Eventualmente, essa estratégia acarreta na perda da eficiência das cobranças, acordos mal estruturados e desgaste do relacionamento com o cliente.
O primeiro passo para organizar isso é classificar os devedores por tempo de inadimplência e perfil de risco: o valor é expressivo? Alto risco — é baixo e recente? Pouco risco.
Para valores vencidos recentemente, o tom da cobrança pode ser mais amigável, mas com valores expressivos e antigos, o tom deve mudar, e medidas mais rigorosas devem ser tomadas.
Nesse sentido, a definição de estratégias distintas para cada caso é fundamental, como cobrança preventiva (antes do vencimento), jurídica (alto risco) e negociação direta (baixo e médio risco).
O ideal é que o financeiro ajuste a abordagem conforme o estágio da dívida.
4 – Acionar o jurídico tarde demais (ou cedo demais)
E por fim, o medo da cobrança jurídica pode travar sua recuperação de crédito e atrapalhar seus resultados.
A perda do timing para entrar com a cobrança jurídica é um dos motivos porquê a inadimplência está em alta no Brasil. Da mesma forma que entrar muito cedo gera custos desnecessários, muito tarde reduz drasticamente as chances de recuperação.
Nesse sentido, é essencial entender quando a negociação ainda é mais vantajosa, e quando ela deixa de ser, porque é nesse momento que a cobrança jurídica entra.

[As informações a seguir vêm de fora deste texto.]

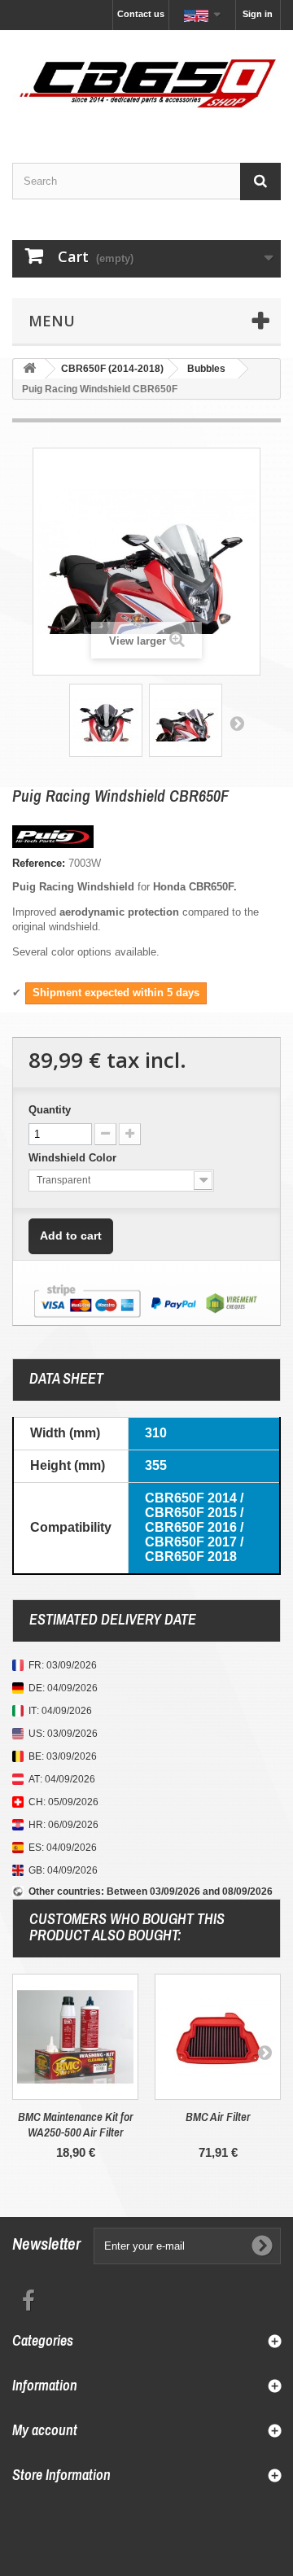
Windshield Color (74, 1158)
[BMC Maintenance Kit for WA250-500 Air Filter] (75, 2037)
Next (237, 723)
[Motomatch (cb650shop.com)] (146, 82)
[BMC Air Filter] (218, 2037)
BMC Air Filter (218, 2116)
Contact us (140, 14)
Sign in (258, 14)
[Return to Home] (29, 369)
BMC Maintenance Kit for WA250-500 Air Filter (75, 2124)
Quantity (49, 1110)
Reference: (38, 863)
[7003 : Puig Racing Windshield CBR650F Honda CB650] (106, 720)
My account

Defina um prazo para a cobrança ser judicializada e deixe essa informação exposta de maneira profissional desde o primeiro dia de atraso. Clientes cuidadosos irão se organizar para quitar a dívida o quanto antes para evitar dores de cabeça.
Cobrança estratégica exige preparo técnico
Por último, é importante falar que cobrança não é improviso ou insistência, é estratégia.
Quando o profissional domina fundamentos jurídicos, ele negocia com mais autoridade, responde objeções com segurança e conduz acordos mais resistentes. Isso acaba fortalecendo a posição do credor e evita problemas desnecessários.
Em conclusão, é o conhecimento técnico que aumenta a taxa de recuperação e protege os resultados da sua empresa.